═════ DATA TO EXAMINE ═════

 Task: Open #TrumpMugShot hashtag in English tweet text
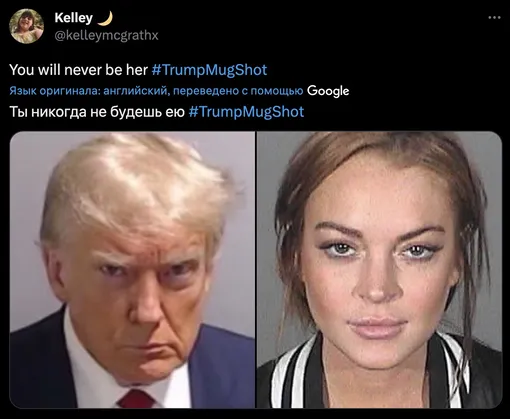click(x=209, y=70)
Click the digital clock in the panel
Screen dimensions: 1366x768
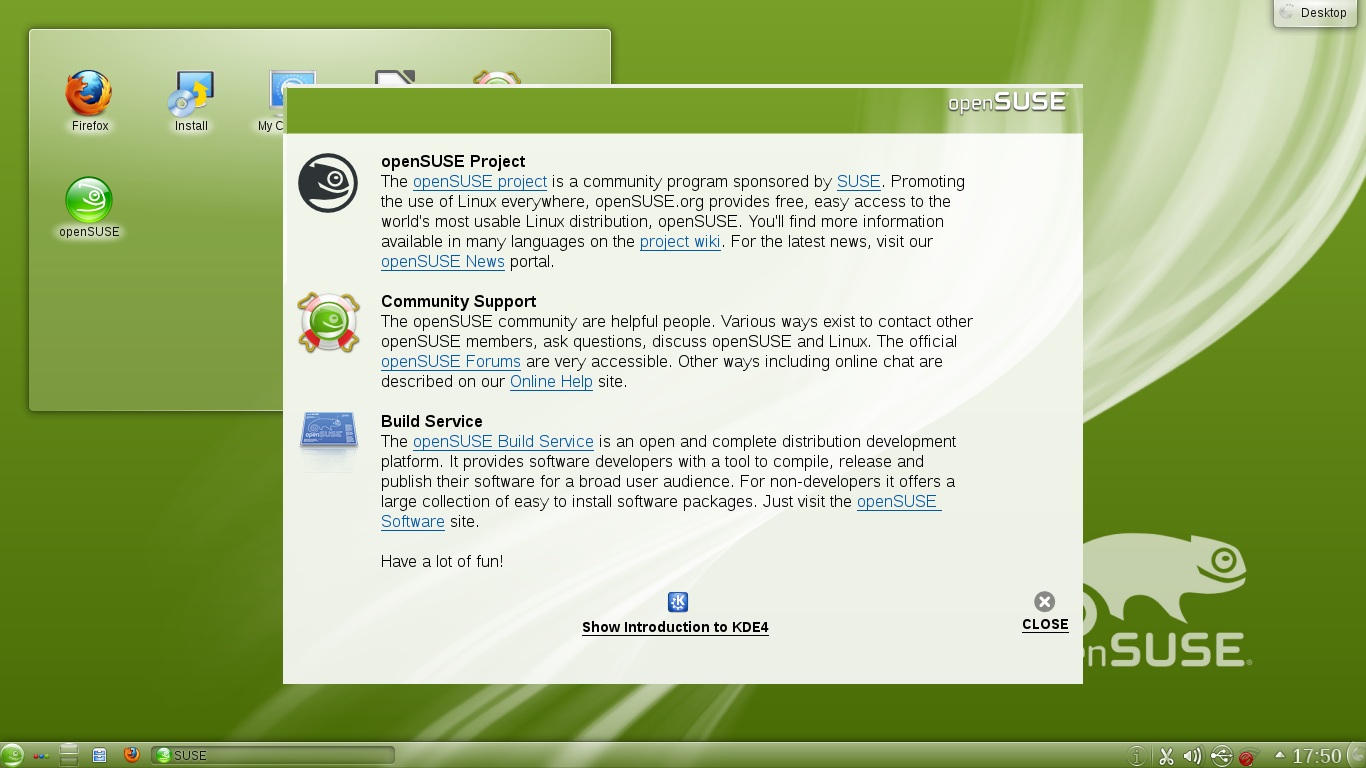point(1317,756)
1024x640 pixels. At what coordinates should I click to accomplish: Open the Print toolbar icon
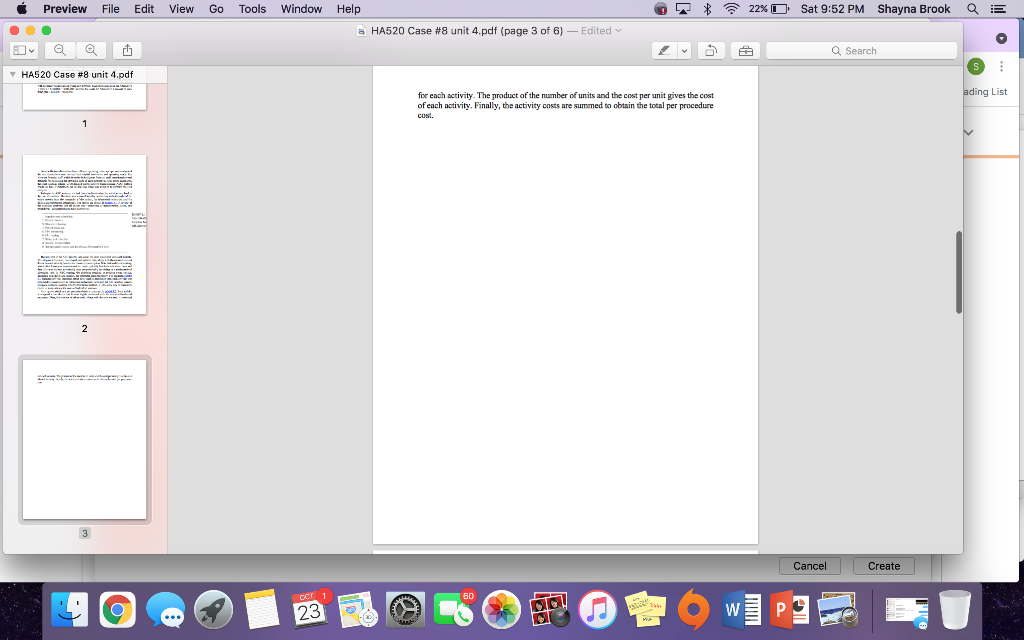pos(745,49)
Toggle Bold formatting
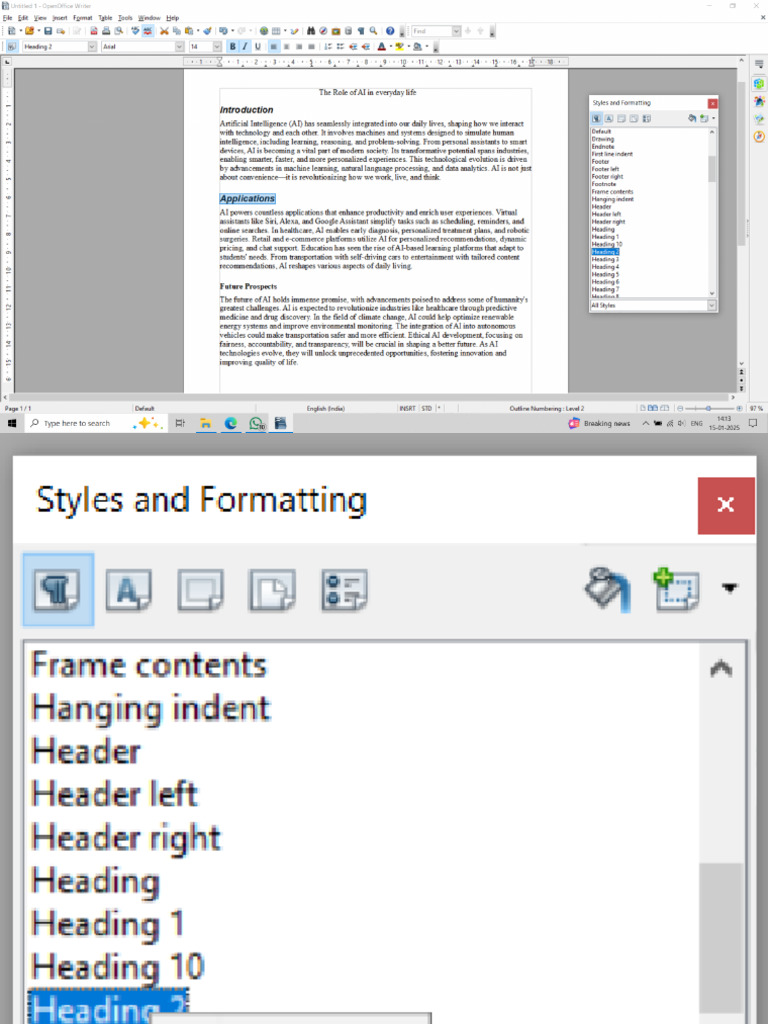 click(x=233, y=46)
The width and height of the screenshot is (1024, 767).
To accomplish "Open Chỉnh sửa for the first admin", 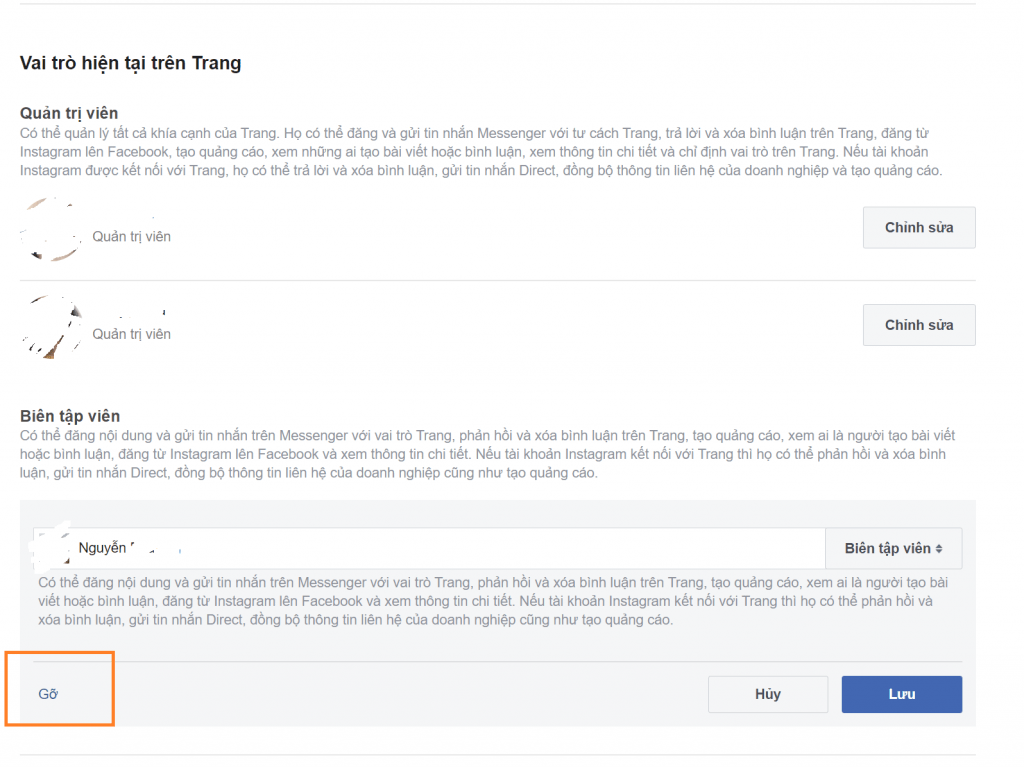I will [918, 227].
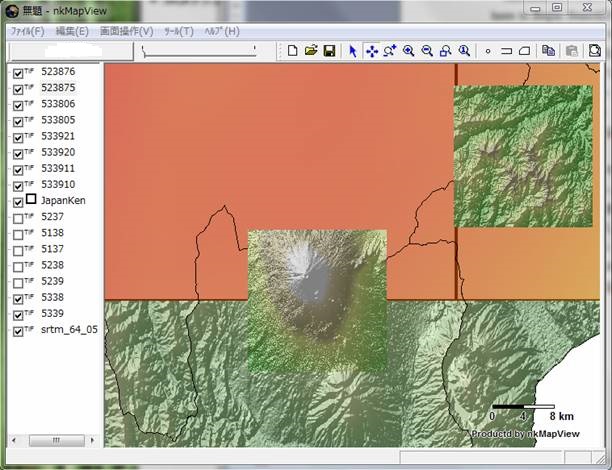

═════

• [ASSIGNED TASK]
Pictures aside, return exactly the lines from the data above, starting at the line that has "Screen dimensions: 1366x768" and ending at the line that has "The width and", both included.

• [SOLUTION FOR THIS PROBLEM]
Screen dimensions: 1366x768
point(1317,756)
1024x640 pixels. At what coordinates should I click to accomplish: Open the Print toolbar icon
pos(745,49)
Toggle Bold formatting
 click(x=233, y=46)
The width and height of the screenshot is (1024, 767).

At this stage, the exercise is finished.